Data entries
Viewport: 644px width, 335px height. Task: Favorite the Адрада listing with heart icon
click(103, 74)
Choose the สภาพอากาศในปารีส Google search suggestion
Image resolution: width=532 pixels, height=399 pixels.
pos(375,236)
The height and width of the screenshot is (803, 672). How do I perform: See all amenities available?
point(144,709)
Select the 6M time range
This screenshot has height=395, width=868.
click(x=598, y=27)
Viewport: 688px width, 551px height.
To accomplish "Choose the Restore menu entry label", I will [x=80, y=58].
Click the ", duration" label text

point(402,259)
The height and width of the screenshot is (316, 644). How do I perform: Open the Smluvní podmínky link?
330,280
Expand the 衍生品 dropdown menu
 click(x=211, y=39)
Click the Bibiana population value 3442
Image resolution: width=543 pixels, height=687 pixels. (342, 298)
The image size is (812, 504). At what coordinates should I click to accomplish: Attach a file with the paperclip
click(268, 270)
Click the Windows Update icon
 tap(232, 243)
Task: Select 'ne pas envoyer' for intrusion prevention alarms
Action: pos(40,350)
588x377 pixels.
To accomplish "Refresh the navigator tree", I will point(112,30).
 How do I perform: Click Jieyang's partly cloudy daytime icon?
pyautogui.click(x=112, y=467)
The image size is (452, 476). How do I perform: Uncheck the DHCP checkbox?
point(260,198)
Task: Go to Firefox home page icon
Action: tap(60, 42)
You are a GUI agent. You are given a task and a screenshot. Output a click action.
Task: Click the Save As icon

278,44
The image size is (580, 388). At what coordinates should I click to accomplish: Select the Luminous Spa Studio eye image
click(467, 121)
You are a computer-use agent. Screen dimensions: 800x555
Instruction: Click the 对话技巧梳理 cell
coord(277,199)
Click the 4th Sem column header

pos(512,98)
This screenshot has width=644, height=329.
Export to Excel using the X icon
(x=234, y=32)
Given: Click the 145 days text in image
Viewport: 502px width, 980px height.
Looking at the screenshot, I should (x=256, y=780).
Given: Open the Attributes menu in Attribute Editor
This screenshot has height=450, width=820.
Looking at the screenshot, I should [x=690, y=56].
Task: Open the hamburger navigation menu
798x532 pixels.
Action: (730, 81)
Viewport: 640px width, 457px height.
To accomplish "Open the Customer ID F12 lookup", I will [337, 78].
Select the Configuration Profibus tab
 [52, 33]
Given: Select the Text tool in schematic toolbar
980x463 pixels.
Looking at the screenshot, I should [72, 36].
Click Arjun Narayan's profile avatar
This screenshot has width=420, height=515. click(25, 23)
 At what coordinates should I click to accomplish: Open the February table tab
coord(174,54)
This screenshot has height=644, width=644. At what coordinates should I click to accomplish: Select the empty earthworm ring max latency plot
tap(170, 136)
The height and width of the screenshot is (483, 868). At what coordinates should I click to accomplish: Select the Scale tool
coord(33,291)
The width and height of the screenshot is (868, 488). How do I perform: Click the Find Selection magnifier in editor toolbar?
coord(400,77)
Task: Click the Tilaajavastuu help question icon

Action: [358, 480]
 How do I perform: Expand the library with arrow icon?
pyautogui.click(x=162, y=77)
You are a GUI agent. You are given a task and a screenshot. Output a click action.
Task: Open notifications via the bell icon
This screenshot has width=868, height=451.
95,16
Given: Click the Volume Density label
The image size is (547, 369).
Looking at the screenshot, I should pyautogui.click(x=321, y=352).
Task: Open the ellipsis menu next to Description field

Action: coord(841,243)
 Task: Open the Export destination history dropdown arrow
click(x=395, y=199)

**WORK ORDER**
All the data above must be copied again. Leave nothing out.

**RESPONSE**
Viewport: 644px width, 335px height. Task: Favorite the Адрада listing with heart icon
click(103, 74)
Choose the สภาพอากาศในปารีส Google search suggestion
Image resolution: width=532 pixels, height=399 pixels.
pos(375,236)
The height and width of the screenshot is (803, 672). How do I perform: See all amenities available?
point(144,709)
Select the 6M time range
This screenshot has height=395, width=868.
click(x=598, y=27)
Viewport: 688px width, 551px height.
To accomplish "Choose the Restore menu entry label", I will [x=80, y=58].
Click the ", duration" label text

point(402,259)
The height and width of the screenshot is (316, 644). How do I perform: Open the Smluvní podmínky link?
330,280
Expand the 衍生品 dropdown menu
 click(x=211, y=39)
Click the Bibiana population value 3442
Image resolution: width=543 pixels, height=687 pixels. (342, 298)
The image size is (812, 504). At what coordinates should I click to accomplish: Attach a file with the paperclip
click(268, 270)
Click the Windows Update icon
 tap(232, 243)
Task: Select 'ne pas envoyer' for intrusion prevention alarms
Action: pos(40,350)
588x377 pixels.
To accomplish "Refresh the navigator tree", I will point(112,30).
 How do I perform: Click Jieyang's partly cloudy daytime icon?
pyautogui.click(x=112, y=467)
The image size is (452, 476). How do I perform: Uncheck the DHCP checkbox?
point(260,198)
Task: Go to Firefox home page icon
Action: tap(60, 42)
You are a GUI agent. You are given a task and a screenshot. Output a click action.
Task: Click the Save As icon

278,44
The image size is (580, 388). At what coordinates should I click to accomplish: Select the Luminous Spa Studio eye image
click(467, 121)
You are a computer-use agent. Screen dimensions: 800x555
Instruction: Click the 对话技巧梳理 cell
coord(277,199)
Click the 4th Sem column header

pos(512,98)
This screenshot has width=644, height=329.
Export to Excel using the X icon
(x=234, y=32)
Given: Click the 145 days text in image
Viewport: 502px width, 980px height.
Looking at the screenshot, I should (x=256, y=780).
Given: Open the Attributes menu in Attribute Editor
This screenshot has height=450, width=820.
Looking at the screenshot, I should [x=690, y=56].
Task: Open the hamburger navigation menu
798x532 pixels.
Action: (730, 81)
Viewport: 640px width, 457px height.
To accomplish "Open the Customer ID F12 lookup", I will [337, 78].
Select the Configuration Profibus tab
 [52, 33]
Given: Select the Text tool in schematic toolbar
980x463 pixels.
Looking at the screenshot, I should [72, 36].
Click Arjun Narayan's profile avatar
This screenshot has width=420, height=515. click(25, 23)
 At what coordinates should I click to accomplish: Open the February table tab
coord(174,54)
This screenshot has height=644, width=644. At what coordinates should I click to accomplish: Select the empty earthworm ring max latency plot
tap(170, 136)
The height and width of the screenshot is (483, 868). At what coordinates should I click to accomplish: Select the Scale tool
coord(33,291)
The width and height of the screenshot is (868, 488). How do I perform: Click the Find Selection magnifier in editor toolbar?
coord(400,77)
Task: Click the Tilaajavastuu help question icon

Action: [358, 480]
 How do I perform: Expand the library with arrow icon?
pyautogui.click(x=162, y=77)
You are a GUI agent. You are given a task and a screenshot. Output a click action.
Task: Open notifications via the bell icon
This screenshot has width=868, height=451.
95,16
Given: Click the Volume Density label
The image size is (547, 369).
Looking at the screenshot, I should pyautogui.click(x=321, y=352).
Task: Open the ellipsis menu next to Description field

Action: coord(841,243)
 Task: Open the Export destination history dropdown arrow
click(x=395, y=199)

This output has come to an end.